ProbGuard: Probabilistic Runtime Monitoring for LLM Agent Safety
Summary: arXiv:2508.00500v3 Announce Type: replace
Abstract: Large Language Model (LLM) agents increasingly operate across domains such as robotics, virtual assistants, and web automation. However, their stochastic decision-making introduces safety risks that are difficult to anticipate during execution. Existing runtime monitoring frameworks, such as AgentSpec, primarily rely on reactive safety rules that detect violations only when unsafe behavior is imminent or has already occurred, limiting their ability to handle long-horizon dependencies.
We present ProbGuard, a proactive runtime monitoring framework for LLM agents that anticipates safety violations through probabilistic risk prediction. ProbGuard abstracts agent executions into symbolic states and learns a Discrete-Time Markov Chain (DTMC) from execution traces to model behavioral dynamics. At runtime, the monitor estimates the probability that future executions will reach unsafe states and triggers interventions when this risk exceeds a user-defined threshold.
To improve robustness, ProbGuard incorporates semantic validity constraints in the abstraction and provides PAC-style guarantees on the learned model under standard assumptions. We evaluate ProbGuard in two safety-critical domains: autonomous driving and embodied household agents. Across evaluated scenarios, ProbGuard consistently predicts traffic law violations and collisions in advance, with warnings up to 38.66 seconds ahead of occurrence. In embodied agent tasks, ProbGuard reduces unsafe behavior by up to 65.37% while preserving up to 80.4% task completion.
Key Features of ProbGuard
- Proactive Monitoring: Unlike existing frameworks that react to unsafe behavior, ProbGuard anticipates potential violations before they occur.
- Probabilistic Risk Prediction: By modeling agent behavior through a Discrete-Time Markov Chain, ProbGuard can estimate the likelihood of reaching unsafe states.
- Intervention Mechanism: The system triggers interventions when the estimated risk exceeds a user-defined threshold, enhancing overall safety.

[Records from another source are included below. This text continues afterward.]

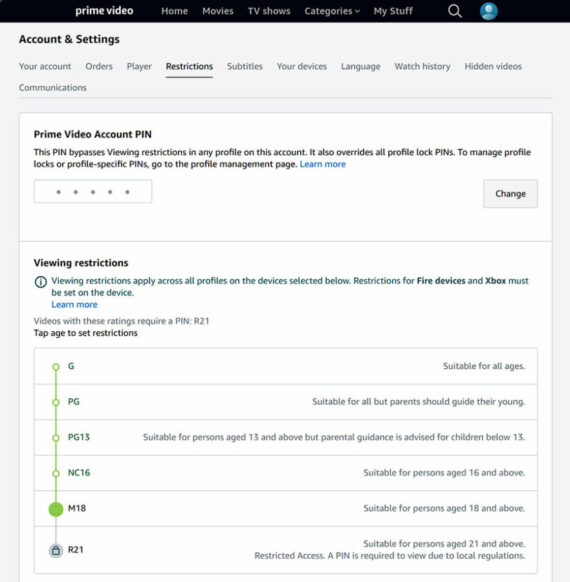Select the NC16 rating node
The width and height of the screenshot is (570, 582).
pyautogui.click(x=56, y=474)
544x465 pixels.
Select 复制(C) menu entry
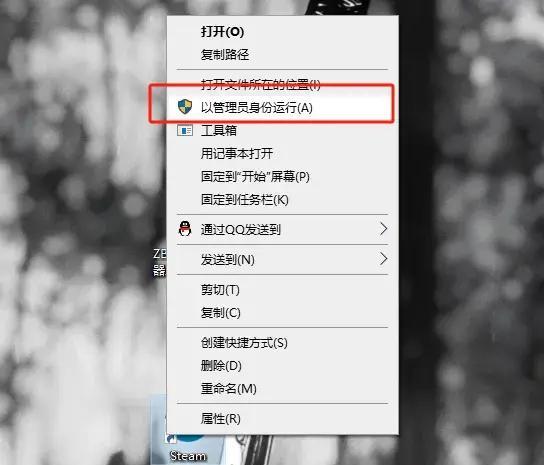pyautogui.click(x=282, y=313)
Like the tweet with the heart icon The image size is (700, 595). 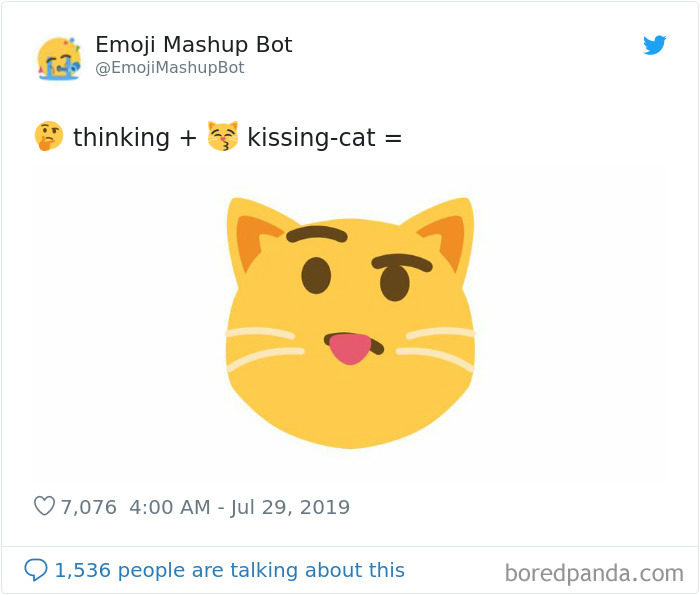44,507
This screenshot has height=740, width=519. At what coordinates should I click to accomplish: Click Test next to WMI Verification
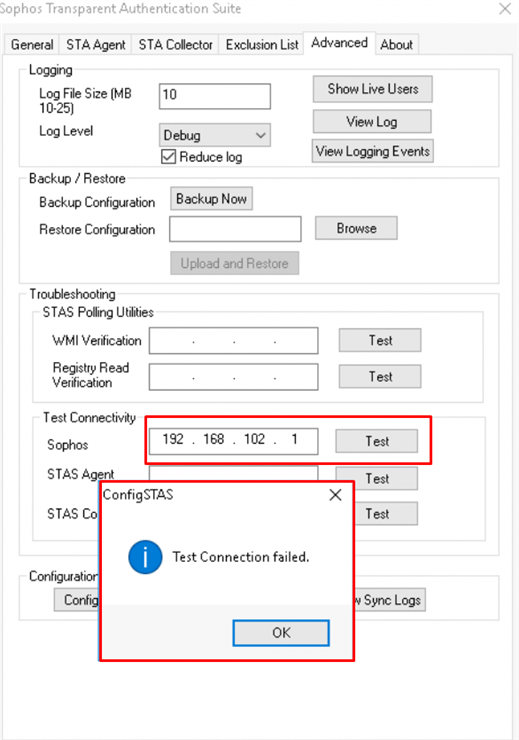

- Semantic Validity Constraints: Incorporating these constraints improves the robustness of the monitoring framework.
- PAC-Style Guarantees: ProbGuard provides probabilistic guarantees on the learned model under standard assumptions, ensuring reliable performance.
Evaluation Results
ProbGuard has been rigorously tested in two critical domains:
- Autonomous Driving: The framework effectively predicts violations of traffic laws and potential collisions, providing warnings up to 38.66 seconds in advance.
- Embodied Household Agents: In this context, ProbGuard reduced instances of unsafe behavior by up to 65.37% while maintaining a high task completion rate of up to 80.4%.
Conclusion
ProbGuard represents a significant advancement in the field of runtime monitoring for LLM agents. By focusing on proactive safety measures and probabilistic modeling, it addresses the limitations of existing frameworks. The open-source implementation, designed to integrate with the LangChain agent framework, offers a minimal runtime overhead, making it a practical solution for enhancing the safety of LLM applications across various domains.